** TASK TO COMPLETE **
Copy out, unchanged, the lines of the entries below, starting with the line containing "Task: Click the speech" and continuing through the line containing "click(x=1031, y=122)".

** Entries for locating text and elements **
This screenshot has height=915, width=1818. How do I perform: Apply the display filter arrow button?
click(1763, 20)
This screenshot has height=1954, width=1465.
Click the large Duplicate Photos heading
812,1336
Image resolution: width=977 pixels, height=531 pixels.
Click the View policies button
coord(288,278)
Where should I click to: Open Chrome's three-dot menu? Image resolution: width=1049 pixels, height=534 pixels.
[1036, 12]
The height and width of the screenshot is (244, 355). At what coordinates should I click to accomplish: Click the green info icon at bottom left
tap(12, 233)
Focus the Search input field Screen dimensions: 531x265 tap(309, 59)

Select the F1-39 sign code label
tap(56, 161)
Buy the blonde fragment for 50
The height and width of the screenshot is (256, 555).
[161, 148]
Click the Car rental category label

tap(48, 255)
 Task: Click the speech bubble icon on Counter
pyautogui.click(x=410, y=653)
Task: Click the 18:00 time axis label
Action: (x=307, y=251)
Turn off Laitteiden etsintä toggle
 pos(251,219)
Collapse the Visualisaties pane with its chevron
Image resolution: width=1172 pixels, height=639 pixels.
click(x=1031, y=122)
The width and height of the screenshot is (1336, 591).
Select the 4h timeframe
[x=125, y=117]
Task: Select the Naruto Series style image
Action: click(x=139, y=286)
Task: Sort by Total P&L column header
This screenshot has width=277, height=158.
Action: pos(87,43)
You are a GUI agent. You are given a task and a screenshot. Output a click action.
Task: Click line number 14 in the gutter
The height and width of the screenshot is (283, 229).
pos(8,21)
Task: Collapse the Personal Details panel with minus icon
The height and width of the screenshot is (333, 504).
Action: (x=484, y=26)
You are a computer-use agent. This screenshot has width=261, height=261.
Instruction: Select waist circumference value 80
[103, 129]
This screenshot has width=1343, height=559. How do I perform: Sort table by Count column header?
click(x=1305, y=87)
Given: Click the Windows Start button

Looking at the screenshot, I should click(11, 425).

** FINAL RESULT **
 Task: Click the speech bubble icon on Counter
pyautogui.click(x=410, y=653)
Task: Click the 18:00 time axis label
Action: (x=307, y=251)
Turn off Laitteiden etsintä toggle
 pos(251,219)
Collapse the Visualisaties pane with its chevron
Image resolution: width=1172 pixels, height=639 pixels.
click(x=1031, y=122)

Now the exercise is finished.